[Stored entries]
Start of Block
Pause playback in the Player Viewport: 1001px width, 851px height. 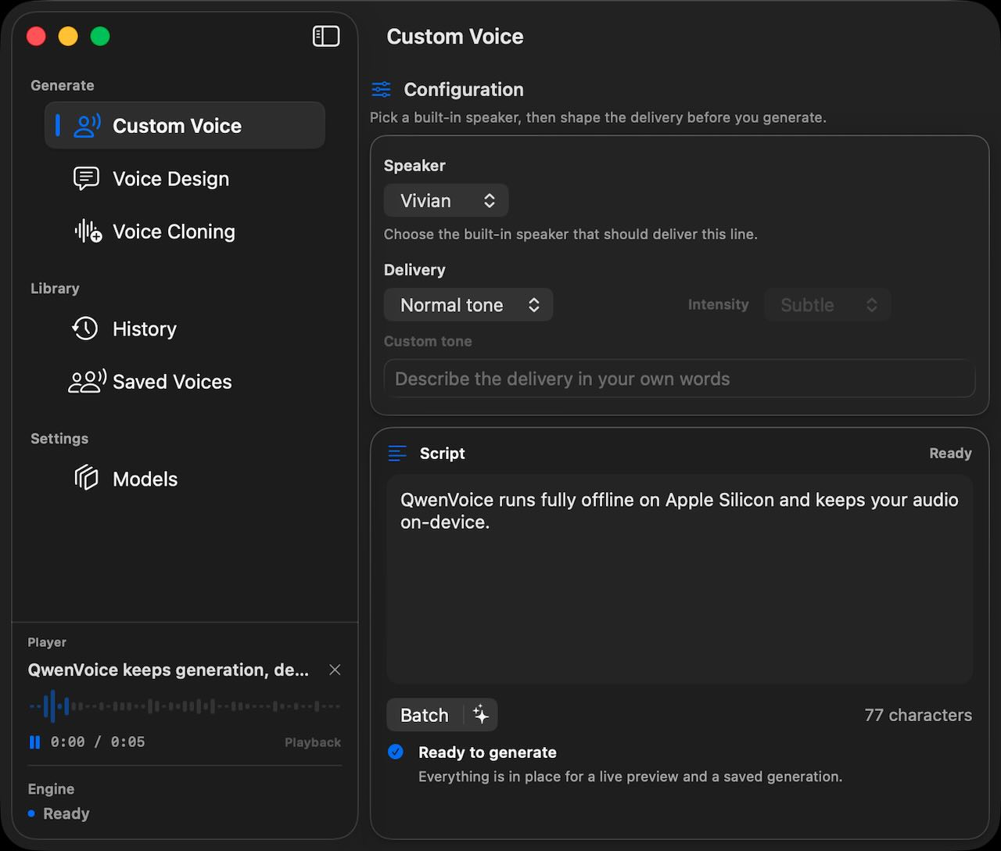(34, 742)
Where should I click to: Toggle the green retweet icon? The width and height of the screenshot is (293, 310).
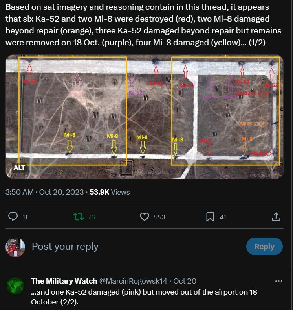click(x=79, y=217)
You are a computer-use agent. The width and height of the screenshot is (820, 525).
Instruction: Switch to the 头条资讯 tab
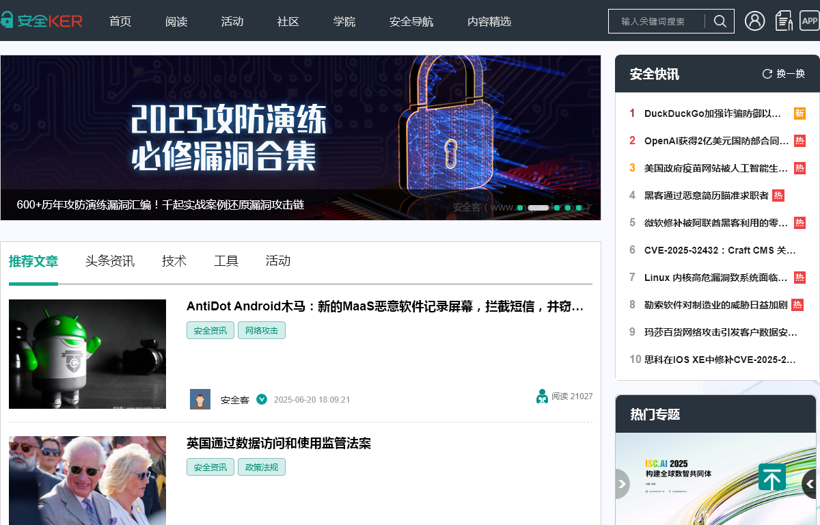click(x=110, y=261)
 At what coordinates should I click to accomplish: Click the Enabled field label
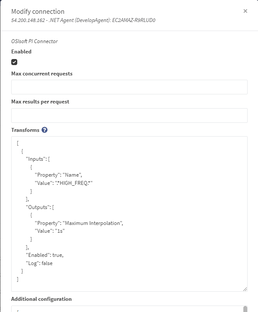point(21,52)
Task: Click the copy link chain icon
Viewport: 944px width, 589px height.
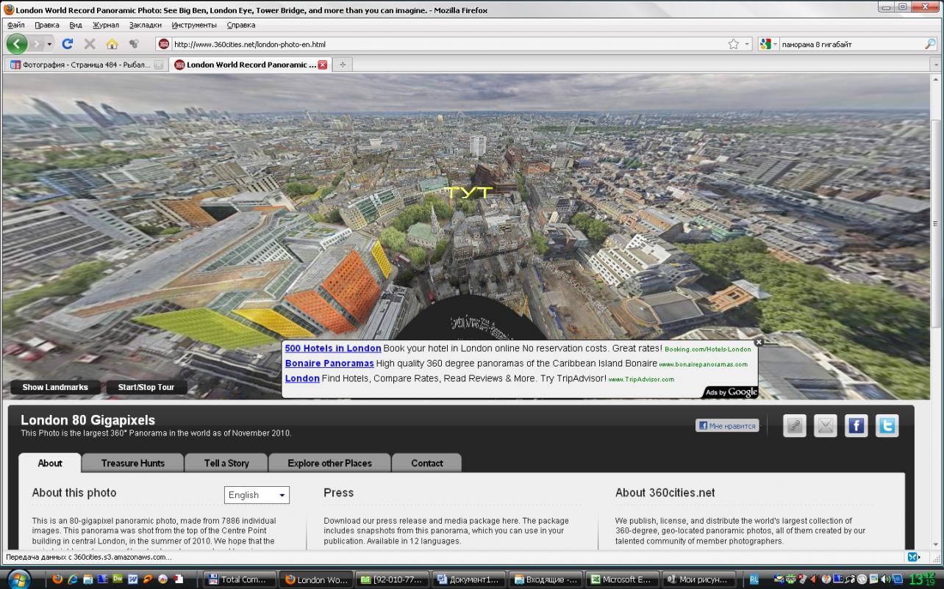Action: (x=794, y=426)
End of Block
# To do
After locating the line containing "Instruction: Switch to the 头条资讯 tab" in the entries above, repeat only it and each later line through the end, exactly, without any pictures.

# Answer box
Instruction: Switch to the 头条资讯 tab
click(x=110, y=261)
 At what coordinates should I click to accomplish: Click the Enabled field label
point(21,52)
Task: Click the copy link chain icon
Viewport: 944px width, 589px height.
Action: (x=794, y=426)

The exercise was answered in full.